*** Page

[ 
https://issues.apache.org/jira/browse/SPARK-26777?page=com.atlassian.jira.plugin.system.issuetabpanels:comment-tabpanel&focusedCommentId=16755821#comment-16755821
 ] 

Yuri Budilov commented on SPARK-26777:
--------------------------------------

hello,

this is self-contained, just create the schema as I supplied above and run the 
Spark SQL query as I supplied.

Only 1 table is involved and you dont need any data as query fails before it 
reads data.

It throws the error as described above in Spark 2.4 only and it brings back the 
correct results in Spark 2.3.2 (both on AWS EMR).

I am not sure what else you need ?

******
*** Supplied data

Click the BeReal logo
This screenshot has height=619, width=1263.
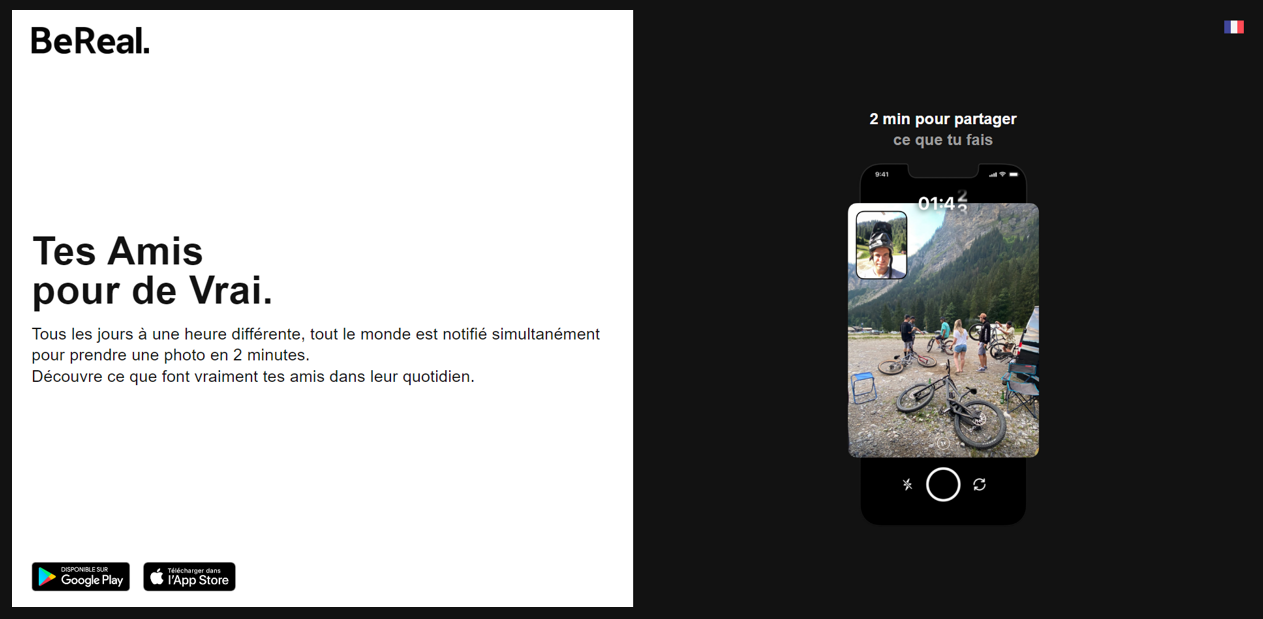(x=90, y=40)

******

▸ Task:
Reproduce the Spark bug comment, starting with "Only 1 table" and going on through "on AWS EMR).", but swap "AWS EMR" for "Amazon EMR".

▸ Answer to this task:
Only 1 table is involved and you dont need any data as query fails before it 
reads data.

It throws the error as described above in Spark 2.4 only and it brings back the 
correct results in Spark 2.3.2 (both on Amazon EMR).